In this part, '.' refer to directry models/sgm_model.

1. Color Piece Segmentation

Laplacian filter to extract contours of animation frames[1]. [./gen_labelmap.py/dline_of].

“Trapped- ball” algorithm to fill the contours then generate color pieces[1]. [./linefiller & gen_labelmap.py/trapped_ball_processed]

A segmentation map where pixels of each color piece is labeled by an identity number. [./linefiller/trappedball_fill.py/build_fill_map]

2. Feature Collection

Extract features of relu1_2, relu2_2, relu3_4 and relu4_4 layers from pretrained VGG-19 model[2]. [./my_models.py/create_VGGFeatNet]

Assemble the features belonging to one segment by the super-pixel pooling[3]. [gen_sgm.py/superpixel_pooling]

3. Color Piece Matching

Compute an affinity metric \(\mathcal{A}\) [./gen_sgm.py line 553], the distance penalty \(\mathcal{L}_{dist}\) [./gen_sgm.py line 559], the size penalty \(\mathcal{L}_{size}\) [./gen_sgm.py line 564], the matching map \(\mathcal{M}\) [./gen_sgm.py/mutual_matching].

4. Flow Generation

Compute flow f [./gen_sgm.py/get_guidance_flow]

input: \(I_{0}\), \(I_{1}\), \(f_{0\rightarrow1}\), \(f_{1\rightarrow0}\) - input images and coarse optical flow computed by SGM module

output: \(f^{’}_{0\rightarrow1}\), \(f^{’}_{1\rightarrow0}\) - fine flow

In this part, '.' refer to directry models/rfr_model.

Inspired by [4], design a transformer-like architecture to recurrently refine the piece-wise flow.

3-layer Conv [./rfr_new.py/ErrorAttention]
Feature Net [./extractor.py/BasicEncoder]
ConvGRU[5] [./update.py/SepConvGRU]
Correlation [./corr.py/CorrBlock]

-Frame Warping and Synthesis

input: \(I_{0}\), \(I_{1}\), \(f^{’}_{0\rightarrow1}\), \(f^{’}_{1\rightarrow0}\) - input images and fine flow computed by RFR module

output: \(\hat{I}_{1/2}\) - interpolated image

In this part, '.' refer to directry models.

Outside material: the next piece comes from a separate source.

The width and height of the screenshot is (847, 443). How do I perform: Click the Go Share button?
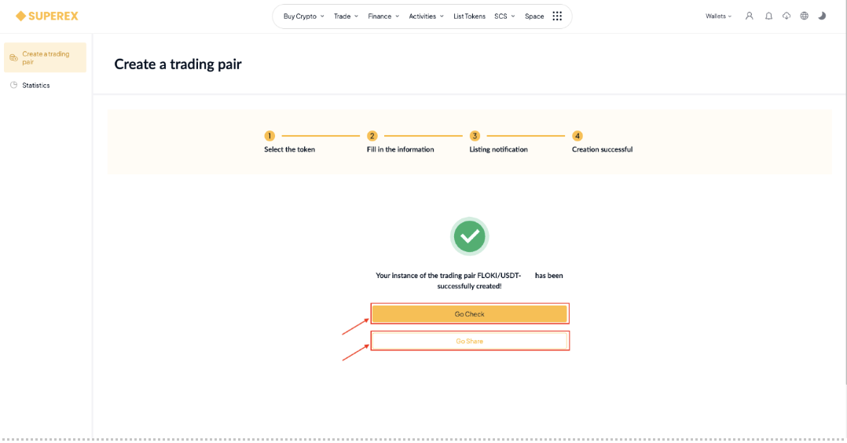tap(469, 341)
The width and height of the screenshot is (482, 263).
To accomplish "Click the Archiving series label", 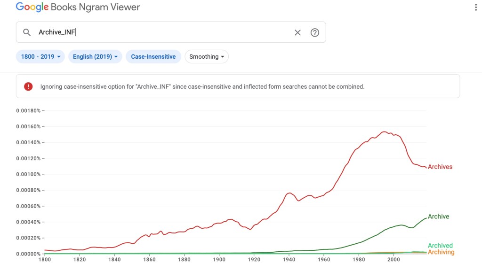I will pyautogui.click(x=441, y=253).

Generate the intermediate frame by using the splatting and synthesis strategy of Soft-Splat[6].

All features and input frames are softmax splatted via forward warping. [./softsplat.py/ModuleSoftsplat]

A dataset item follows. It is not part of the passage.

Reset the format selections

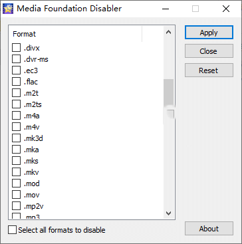coord(209,70)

All warped frames and features are fed into a GridNet[7] to synthesize the target frame. [./GridNet.py/GridNet]

References

[1] Zhang, Song-Hai, et al. "Vectorizing cartoon animations." IEEE Transactions on Visualization and Computer Graphics 15.4 (2009): 618-629.

[2] Simonyan, Karen, and Andrew Zisserman. "Very deep convolutional networks for large-scale image recognition." arXiv preprint arXiv:1409.1556 (2014).

[3] Liu, Fayao, et al. "Learning depth from single monocular images using deep convolutional neural fields." IEEE transactions on pattern analysis and machine intelligence 38.10 (2015): 2024-2039.

[4] Teed, Zachary, and Jia Deng. "Raft: Recurrent all-pairs field transforms for optical flow." European conference on computer vision. Springer, Cham, 2020.

[5] Cho, Kyunghyun, et al. "On the properties of neural machine translation: Encoder-decoder approaches." arXiv preprint arXiv:1409.1259 (2014).

[6] Niklaus, Simon, and Feng Liu. "Softmax splatting for video frame interpolation." Proceedings of the IEEE/CVF Conference on Computer Vision and Pattern Recognition. 2020.

[7] Fourure, Damien, et al. "Residual conv-deconv grid network for semantic segmentation." arXiv preprint arXiv:1707.07958 (2017).

[8] Siyao, Li, et al. "Deep animation video interpolation in the wild." Proceedings of the IEEE/CVF Conference on Computer Vision and Pattern Recognition. 2021.